A lo largo de sus 23 años de sacerdocio, el obispo electo ha desempeñado múltiples funciones pastorales, demostrando una versatilidad y compromiso notables. Desde el año 2004, ejerció como párroco de la Inmaculada Concepción en Nueva Concepción, una labor que extendió por más de dos décadas. Su experiencia incluye también el rol de director espiritual del Seminario San José de la Montaña, donde contribuyó a la formación de nuevas generaciones de sacerdotes, compartiendo su sabiduría y experiencia. Adicionalmente, fue párroco de la Catedral de San Juan Bautista de Chalatenango entre 2015 y 2016, un periodo en el que lideró una de las comunidades más importantes de su diócesis de origen.

El nombramiento de un nuevo obispo es un evento de gran trascendencia para la Iglesia Católica, ya que el obispo es considerado el sucesor de los apóstoles, encargado de guiar espiritualmente a la comunidad, predicar la fe, administrar los sacramentos y gobernar la diócesis.
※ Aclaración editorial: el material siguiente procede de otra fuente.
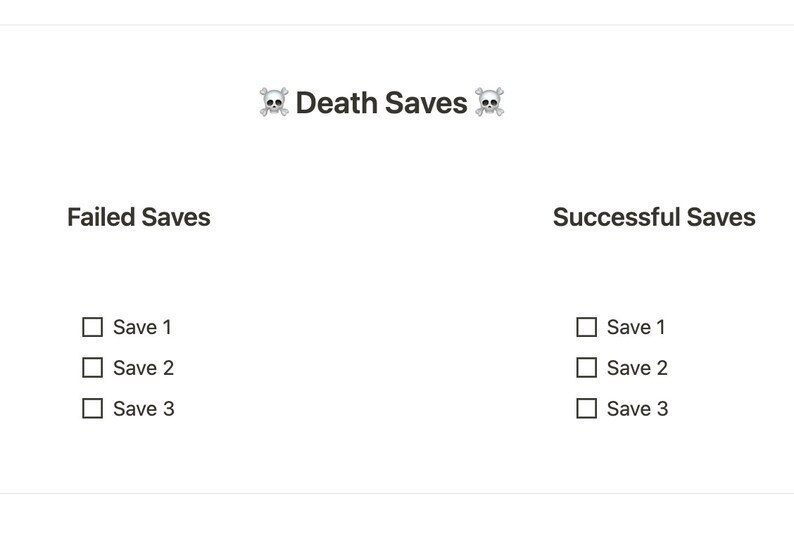This screenshot has width=794, height=543.
Task: Check Save 1 under Failed Saves
Action: (x=92, y=327)
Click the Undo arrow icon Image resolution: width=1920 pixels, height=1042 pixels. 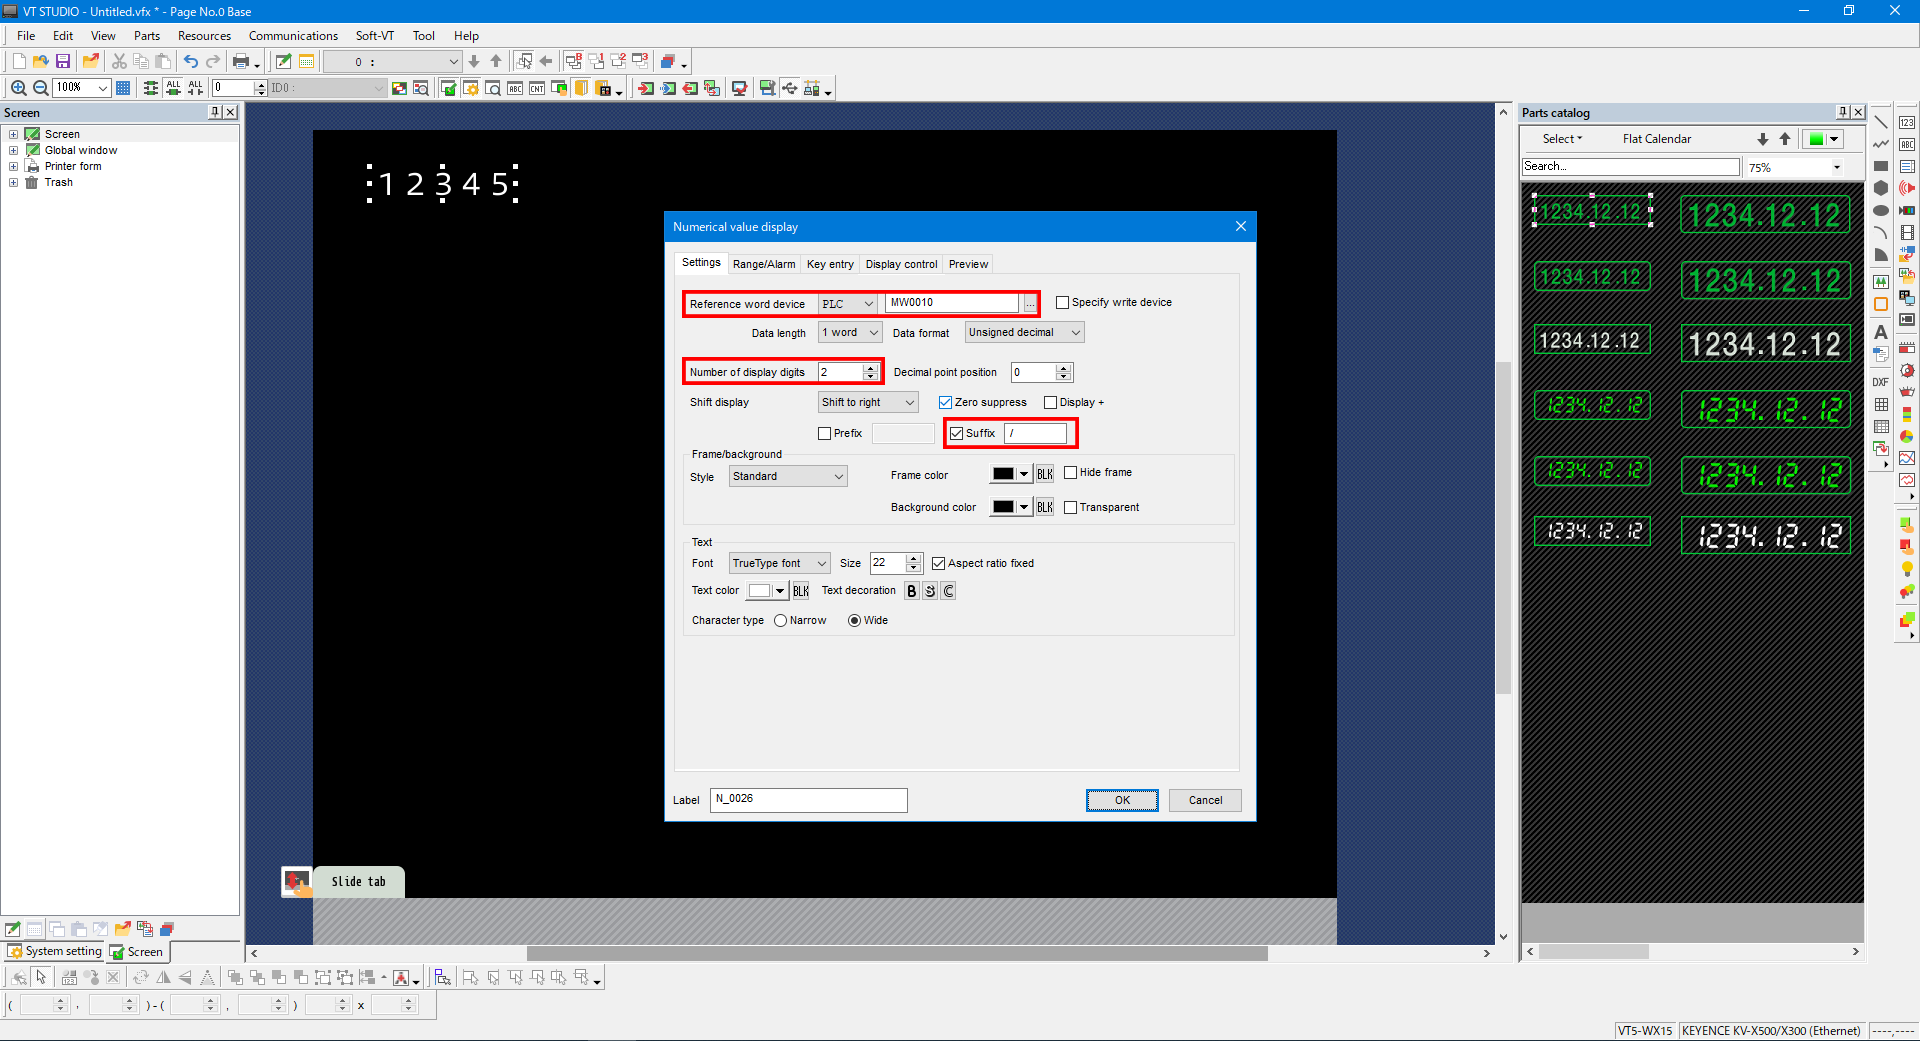190,62
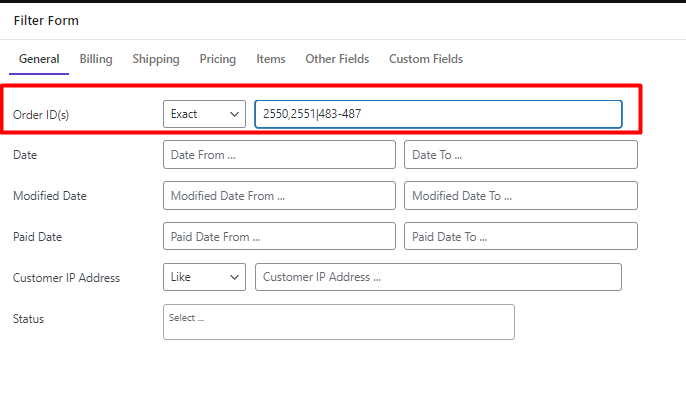
Task: Click the Date From field
Action: [x=279, y=155]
La Diócesis de Zacatecoluca, que abarca la zona paracentral de El Salvador, ahora espera la llegada de su nuevo pastor para continuar su misión evangelizadora y de servicio a la sociedad. La decisión del Papa León XIV refleja la constante preocupación de la Sede Apostólica por asegurar un liderazgo pastoral sólido y comprometido en todas las diócesis del mundo. El Santo Padre, con esta designación, ha puesto su confianza en la capacidad y la experiencia del padre Landaverde Orellana para asumir esta elevada responsabilidad.

La noticia fue recibida con alegría y esperanza en las comunidades eclesiásticas de El Salvador. A través de sus plataformas digitales, la Diócesis de Chalatenango, donde el padre Landaverde Orellana ha servido la mayor parte de su ministerio sacerdotal, manifestó su profunda satisfacción por el nombramiento. “Lo encomendamos al Señor y pedimos para él la sabiduría, la fortaleza y la caridad pastoral que necesita para emprender esta nueva etapa de su seguimiento de Cristo que le ha sido confiada”, expresó la diócesis, deseándole éxito en su nueva misión.

Por su parte, la Conferencia Episcopal de El Salvador también se unió a las felicitaciones y oraciones. Los obispos del país centroamericano encomendaron el ministerio episcopal del padre Ramiro Ernesto Landaverde Orellana “al Señor, por intercesión de la Santísima Virgen María, para que lo fortalezca y guíe en esta nueva misión”. Estas expresiones de apoyo y oración subrayan la importancia de la comunión eclesial y la esperanza depositada en el liderazgo del nuevo obispo para la vitalidad de la Iglesia en Zacatecoluca y en todo El Salvador. La comunidad católica espera con expectación la próxima ordenación episcopal y la toma de posesión de monseñor Landaverde Orellana, eventos que marcarán el inicio de un nuevo capítulo para la diócesis.